Luckily nothing was broken although my face didn't come off quite so lightly (ok ok folks hold the jokes please!!) I remember very clearly 2 hours of extremely painful facial surgery as they basically stitched my nose and mouth back onto my head and back together. Needless to say I made it to my Grandmother's funeral, although on the day as my mother so kindly pointed out, I looked as if I could have crawled in next to her.
One of my favourite "songs" is Baz Luhrmann's "Everybody's Free (To Wear Sunscreen)". It is based on a famous graduation speech and in it he gives advice to his peers on how to get through life. One of the best lyrics in the song is "The real troubles in your life are apt to be things that never crossed your worried mind. The kind that blindsides you at 4 PM on some idle Tuesday." Many people's lives were blindsided that Tuesday... mine (and my nose obviously) but the poor, completely blameless woman who hit me was absolutely traumatised, my parents who received a call saying "your daughter has been hit by a car and suffered severe head trauma - that's all we know" and even that poor Japanese bloke on the side of the road that had to watch my jeans being cut off me....
Today I've learnt many things from this experience... I never leave my kids without kissing them and saying I love them, I always look twice before crossing the road but, most importantly, when I'm stressed to hell over time and getting everything done, I try and see what exactly is truly important versus all those other things that just seem really urgent.

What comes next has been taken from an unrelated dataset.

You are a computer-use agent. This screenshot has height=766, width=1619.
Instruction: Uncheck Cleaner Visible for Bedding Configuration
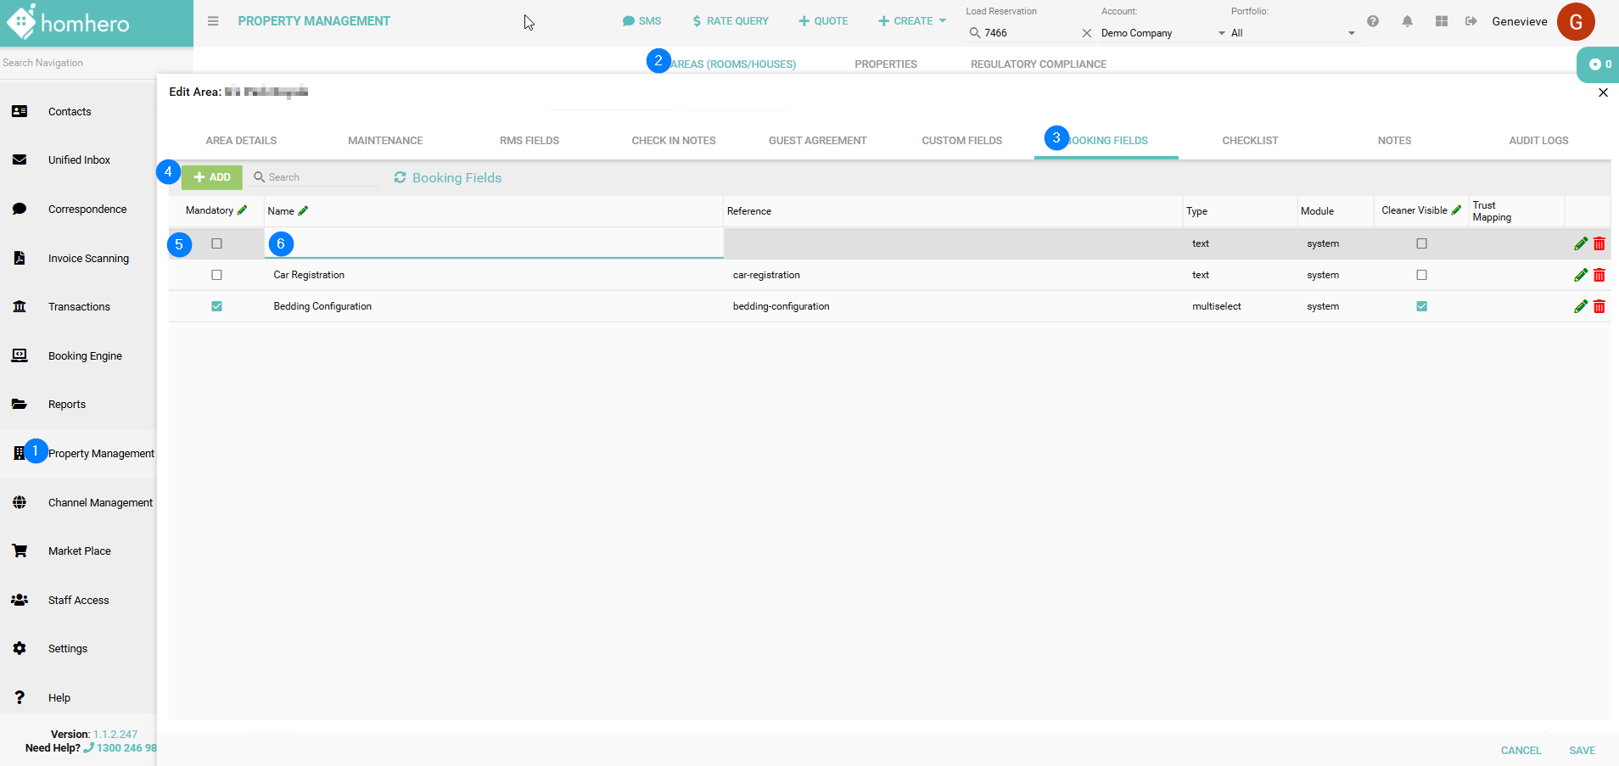tap(1421, 306)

So today at 2.30 when an impromptu urgent meeting was called I realised I wouldn't get to pick up my kids and take them to their first ballet show when all 4 were in it together. However in 10 years time no one would remember that meeting I couldn't go to but my kids would remember Mummy let them down at the last minute on their ballet show. And the crazy thing was, the moment I mentioned this to the meeting organiser, it was absolutely no problem to reschedule the meeting to Monday. in fact I was the only one that had attributed such levels of urgency to it not those I had originally perceived.

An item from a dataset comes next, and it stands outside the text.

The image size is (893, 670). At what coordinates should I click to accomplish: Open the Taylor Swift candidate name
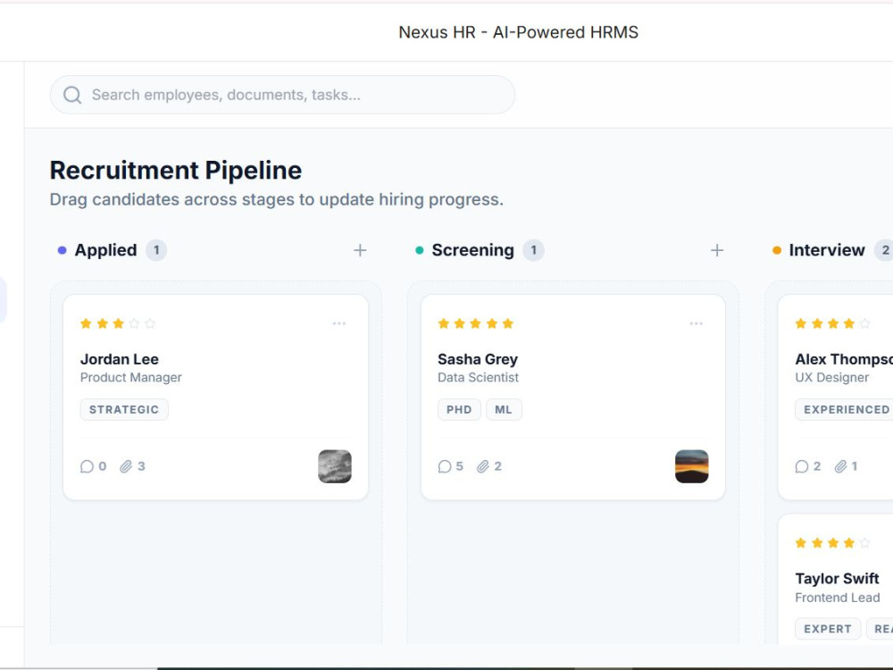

So whilst I don't recommend throwing yourself under a Volvo to have life changing moment, perhaps sometimes we could step back and just see if we have our priorities in balance...family, relationships, career and to sense check that with our limited time we understand those things on our To Do list that are truly important versus those that just seems important at the time. And if that fails... kiss your kids often, look twice when crossing the road and don't forget to wear clean underwear.